Resulta que es de derechas. Da igual si es la política energética más sensata, a la espera de que las renovables sean verdaderamente rentables a nivel nacional. Hay una agenda política y hay que cumplirla. Si eso implica subvencionar un modelo obsoleto, o energías que, en ese momento, eran demasiado caras para ser muy “verdes”, se hace y punto.

No quiero decir que no se haya avanzado nada, o que tengamos exactamente la misma industria que en la década de 1960 o el mismo tejido empresarial. Claro que no. Sin embargo, creo que esa cultura perpetuada en el tiempo ha generado un desajuste importante entre la demanda laboral de nuestro sistema productivo y el sistema educativo.

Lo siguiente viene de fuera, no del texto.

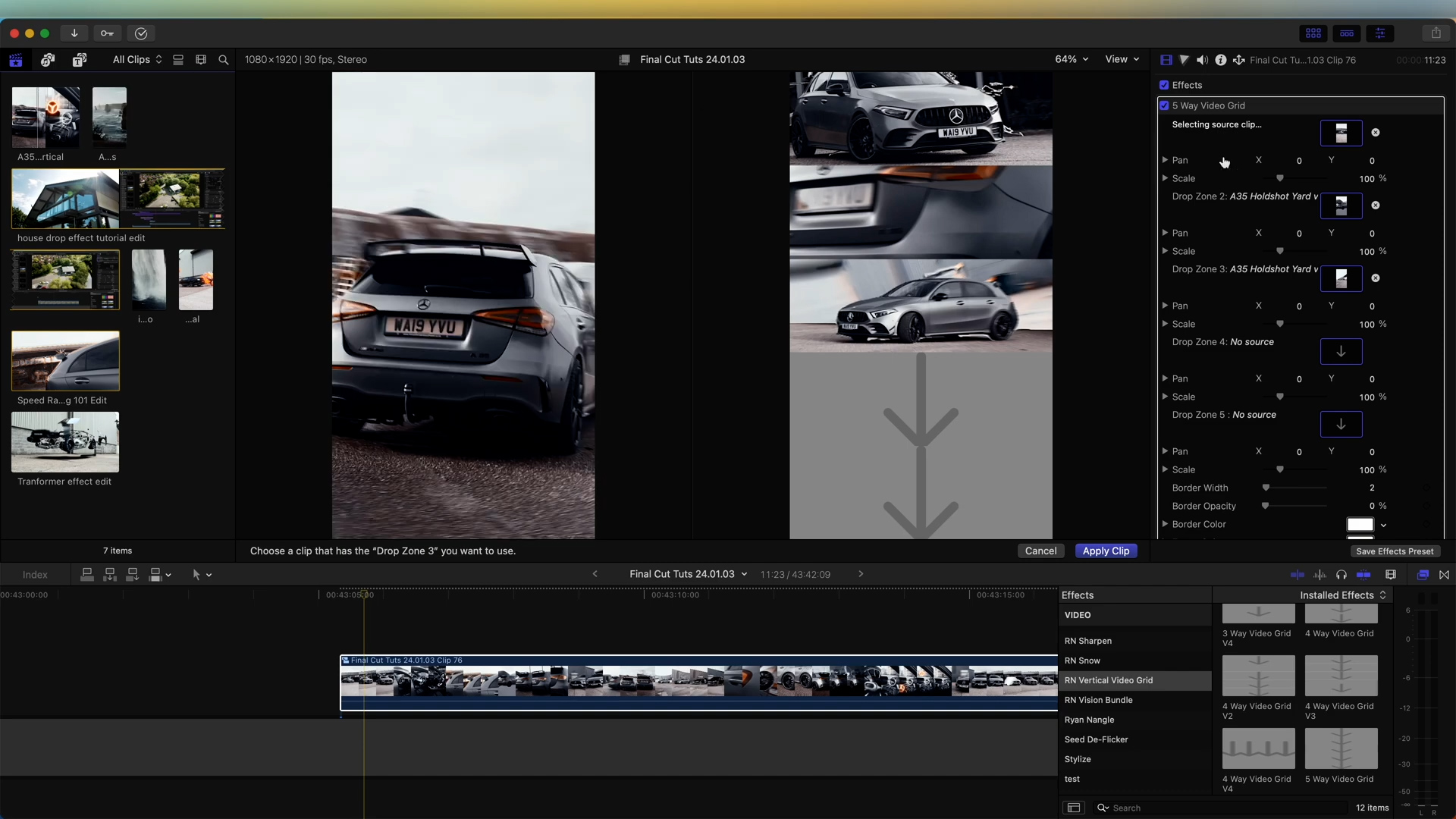Open the Photos and Audio sidebar
The width and height of the screenshot is (1456, 819).
(48, 60)
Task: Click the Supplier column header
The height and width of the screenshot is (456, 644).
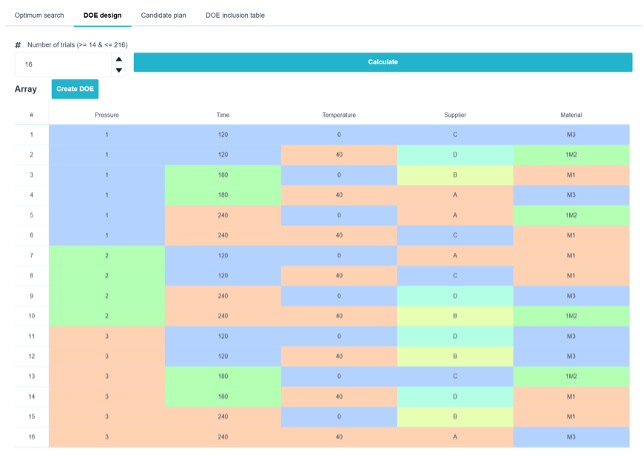Action: point(455,115)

Para empezar, la empresa española es muy pequeña para ser fuente de inversión y riqueza, a la altura de los desafíos tecnológicos que tenemos encima. Es superviviente, ha sabido exportar cuando se ha contraído la demanda interna, pero es frágil. Ante cualquier temblor, cae. Y con ella, el empleo. Nuestro mercado de trabajo es rígido, poco adaptativo. Y eso, en una época de cambio económico acelerado, tanto por imprevistos externos, como la pandemia o la guerra, como por los avances tecnológicos que afectan a cómo van a ser los puestos de trabajo de mañana, no es bueno. Como tampoco lo es la pirámide demográfica española, que anticipa una población mayoritariamente dependiente de una menguante población trabajadora. 

La empresa española es muy pequeña para ser fuente de inversión y riqueza

Además, nuestro sistema educativo lleva el pie cambiado respecto a las posibilidades laborales de los licenciados. ¿Qué carreras se promocionan?

La década de los 60 fue la era de los ingenieros, luego vendría ADE y los jóvenes queriendo ser Mario Conde. Ayer, muchos querían ser funcionarios o trabajar para Deloitte. Hoy vivimos una eclosión de influencers, prescriptores de modos de vida, nómadas digitales y una precariedad laboral que, dados los desajustes del mercado inmobiliario, no permite a los jóvenes emanciparse. Nadie quiere ser empresario. 

Los jóvenes más centrados estudian las carreras del futuro, las STEM o las tecnológicas. Pero ¿para qué? ¿Hay espacio en el sector industrial para ellos? Lo normal es que terminen trabajando para una de esas pequeñas empresas que les permita solamente sobrevivir. La alternativa es irse. Como Juan García, ingeniero de 22 años de Jaén, en la NASA, y en la #TargugoConf conocí a otros jóvenes talentos absorbidos por las grandes empresas extranjeras donde aportan y crecen. 

¿Por qué tenemos este gap entre la universidad y la empresa? Formamos profesionales que se van a encontrar un mercado laboral centrado en servicios, y que tienen incentivos para caer en la “titulitis”, en lugar de aprender, y que, finalmente, buscan fuera lo que no encuentran en casa.

Nos falta una cultura, una mirada a la empresa diferente. Y, sobre todo, nos faltan incentivos institucionales. Porque las instituciones deberían servir para crear un marco adecuado y no para estrangular las expectativas de los jóvenes empresarios. Sin ese marco es muy difícil emprender y, sobre todo, enamorar a los jóvenes para que emprendan ellos. 

Mi esperanza, como siempre, enfoca hacia quienes se salen del sistema, o lo usan a su conveniencia para escapar de la rueda en la que estamos atrapados, y proponen alternativas a un modelo económico antiguo y esclerotizado.